(begin)

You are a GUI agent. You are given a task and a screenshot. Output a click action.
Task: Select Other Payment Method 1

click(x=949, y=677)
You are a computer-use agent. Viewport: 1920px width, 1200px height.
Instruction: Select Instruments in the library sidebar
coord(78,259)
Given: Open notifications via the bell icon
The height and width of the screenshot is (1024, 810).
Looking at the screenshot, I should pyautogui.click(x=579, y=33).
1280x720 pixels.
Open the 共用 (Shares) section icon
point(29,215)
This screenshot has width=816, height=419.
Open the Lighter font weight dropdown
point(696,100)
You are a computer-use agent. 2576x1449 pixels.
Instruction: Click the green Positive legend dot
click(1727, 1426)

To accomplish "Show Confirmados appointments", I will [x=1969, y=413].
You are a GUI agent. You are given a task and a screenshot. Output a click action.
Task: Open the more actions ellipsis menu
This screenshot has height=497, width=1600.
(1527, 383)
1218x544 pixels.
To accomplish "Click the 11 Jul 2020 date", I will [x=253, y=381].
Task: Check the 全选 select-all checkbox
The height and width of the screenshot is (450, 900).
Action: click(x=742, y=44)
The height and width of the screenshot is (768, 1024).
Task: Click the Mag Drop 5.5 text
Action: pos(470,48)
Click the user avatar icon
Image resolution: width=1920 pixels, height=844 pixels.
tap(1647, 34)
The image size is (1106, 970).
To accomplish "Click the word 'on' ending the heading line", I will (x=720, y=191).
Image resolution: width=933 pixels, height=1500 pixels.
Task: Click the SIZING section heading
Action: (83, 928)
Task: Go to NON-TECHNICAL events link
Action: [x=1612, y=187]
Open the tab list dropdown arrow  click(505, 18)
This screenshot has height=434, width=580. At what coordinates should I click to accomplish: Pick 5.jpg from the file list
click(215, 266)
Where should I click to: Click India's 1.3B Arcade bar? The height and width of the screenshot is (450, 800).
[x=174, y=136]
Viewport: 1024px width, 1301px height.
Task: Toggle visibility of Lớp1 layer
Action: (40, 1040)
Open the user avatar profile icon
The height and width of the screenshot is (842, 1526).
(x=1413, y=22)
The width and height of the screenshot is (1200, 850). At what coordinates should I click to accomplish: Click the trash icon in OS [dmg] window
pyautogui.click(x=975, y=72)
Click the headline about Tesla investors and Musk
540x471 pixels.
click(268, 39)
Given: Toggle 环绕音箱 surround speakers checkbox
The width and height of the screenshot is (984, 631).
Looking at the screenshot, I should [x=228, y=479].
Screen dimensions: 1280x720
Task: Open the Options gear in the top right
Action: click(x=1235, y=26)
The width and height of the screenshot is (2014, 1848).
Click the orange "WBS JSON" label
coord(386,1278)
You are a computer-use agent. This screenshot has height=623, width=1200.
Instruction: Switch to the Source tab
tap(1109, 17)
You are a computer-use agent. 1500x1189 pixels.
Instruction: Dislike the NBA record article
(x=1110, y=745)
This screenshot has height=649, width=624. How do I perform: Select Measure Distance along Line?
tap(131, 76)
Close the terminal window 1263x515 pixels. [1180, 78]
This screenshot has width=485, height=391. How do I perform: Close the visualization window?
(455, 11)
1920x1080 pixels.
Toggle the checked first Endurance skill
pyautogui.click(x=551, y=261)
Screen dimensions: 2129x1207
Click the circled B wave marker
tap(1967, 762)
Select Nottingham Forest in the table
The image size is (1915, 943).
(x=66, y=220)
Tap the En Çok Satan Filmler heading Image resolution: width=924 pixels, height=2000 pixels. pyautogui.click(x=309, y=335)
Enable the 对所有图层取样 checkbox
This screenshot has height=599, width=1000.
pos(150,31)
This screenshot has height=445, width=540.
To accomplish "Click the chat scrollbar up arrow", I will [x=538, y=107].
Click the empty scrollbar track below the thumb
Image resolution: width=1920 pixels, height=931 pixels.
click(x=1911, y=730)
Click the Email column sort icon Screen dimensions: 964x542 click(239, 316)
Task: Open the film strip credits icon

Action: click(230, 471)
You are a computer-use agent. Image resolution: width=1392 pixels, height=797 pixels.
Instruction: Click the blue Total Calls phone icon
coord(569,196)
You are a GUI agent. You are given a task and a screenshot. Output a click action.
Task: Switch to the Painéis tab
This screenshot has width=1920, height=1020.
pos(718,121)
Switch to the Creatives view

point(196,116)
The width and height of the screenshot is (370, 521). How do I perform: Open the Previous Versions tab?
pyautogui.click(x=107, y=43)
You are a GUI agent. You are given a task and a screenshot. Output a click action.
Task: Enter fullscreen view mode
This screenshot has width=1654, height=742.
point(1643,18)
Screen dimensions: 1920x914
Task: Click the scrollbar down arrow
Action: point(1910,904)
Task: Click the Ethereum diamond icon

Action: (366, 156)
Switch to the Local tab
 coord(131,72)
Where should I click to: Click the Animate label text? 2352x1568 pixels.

(end)

• [TO BE DONE]: Can you copy the data above word for word, from its very first line through the line that contains "will [x=1969, y=413]."?

• [SOLUTION TO THIS TASK]:
You are a GUI agent. You are given a task and a screenshot. Output a click action.
Task: Select Other Payment Method 1

click(x=949, y=677)
You are a computer-use agent. Viewport: 1920px width, 1200px height.
Instruction: Select Instruments in the library sidebar
coord(78,259)
Given: Open notifications via the bell icon
The height and width of the screenshot is (1024, 810).
Looking at the screenshot, I should pyautogui.click(x=579, y=33).
1280x720 pixels.
Open the 共用 (Shares) section icon
point(29,215)
This screenshot has width=816, height=419.
Open the Lighter font weight dropdown
point(696,100)
You are a computer-use agent. 2576x1449 pixels.
Instruction: Click the green Positive legend dot
click(1727, 1426)

To accomplish "Show Confirmados appointments", I will [x=1969, y=413].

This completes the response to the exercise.